For industry, aggregate demand signals matter. Even under conservative assumptions, the ten-year returns on wider access to CGTs could be substantial and may help justify the location of advanced therapy manufacturing capacity in the UK.
For researchers, the framework offers a transparent, adaptable starting point for evaluating other treatment paradigm-shifting investments requiring system-level change and warranting consideration by diverse budget holders.

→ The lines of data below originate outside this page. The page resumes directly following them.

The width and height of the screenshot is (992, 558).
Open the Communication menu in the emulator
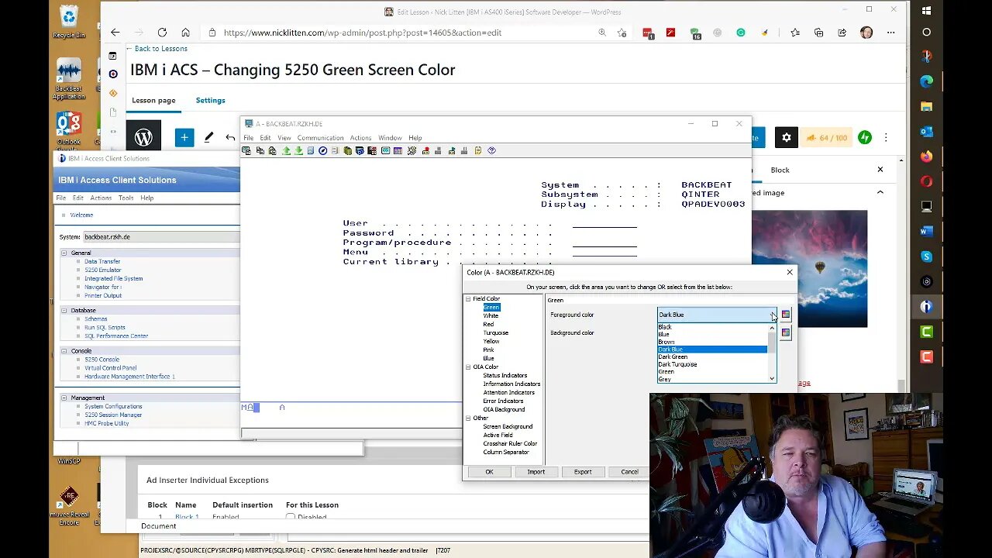(x=320, y=137)
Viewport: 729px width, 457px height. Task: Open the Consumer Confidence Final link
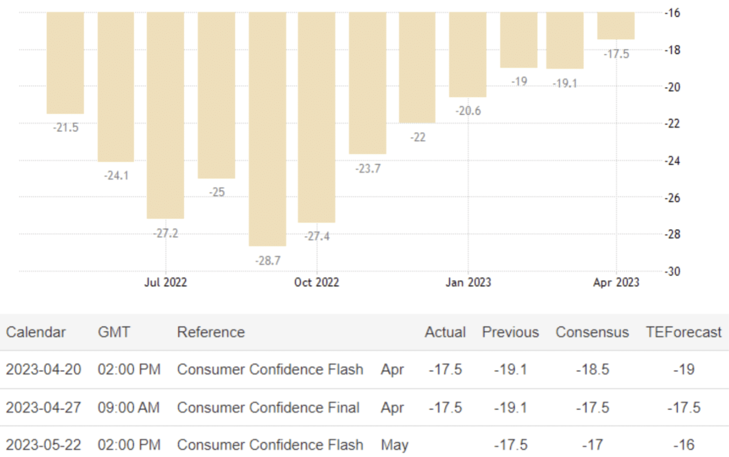coord(268,408)
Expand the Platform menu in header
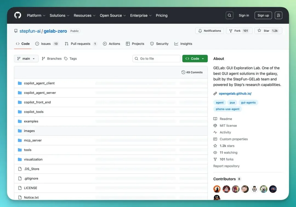 click(x=36, y=16)
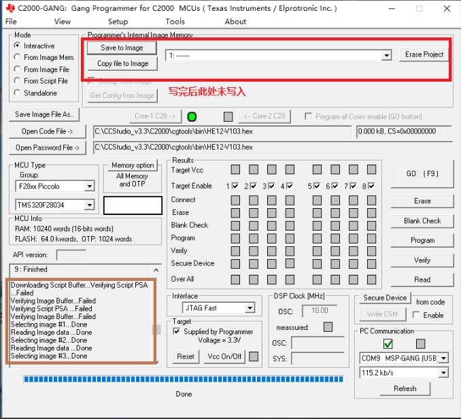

The template model script is publicly available, allowing researchers to interrogate its assumptions, incorporate emerging data, and test alternative valuation methods.
Next steps
Our approach integrates the broad societal perspective recommended by the Green Book, applies it consistently across four heterogeneous diseases, and provides model code and inputs for scrutiny. Nevertheless, the current report focuses on benefits related to four indications only (benefits arising from a whole system shift would be much larger), and only describes benefits derived from health improvements. It excludes industrial spillovers and revenue factors that could materially increase the benefit-cost ratio. The type and scale of investment required to realise a CGT system-shift are also yet to be identified. Subsequent stages of work will address some of these questions.
Our work supports the view of a UK CGT system-shift as a definable investment option rather than an abstract aspiration. Even a conservative reading of the health-related gains makes a compelling public value case; the inclusion of industrial and knowledge economy effects is likely to strengthen it further. The framework offered here provides researchers and decision-makers with a flexible and open-source tool for turning bold ambitions into evidence-based action.
The open-source version of the template model described in this report is available at https://github.com/Office-Health-Economics/CGT_template_model
This Contract Research Report, The value of cell and gene therapies to the UK economy, was commissioned and funded by the Cell and Gene Therapy Catapult, with support from Innovate UK.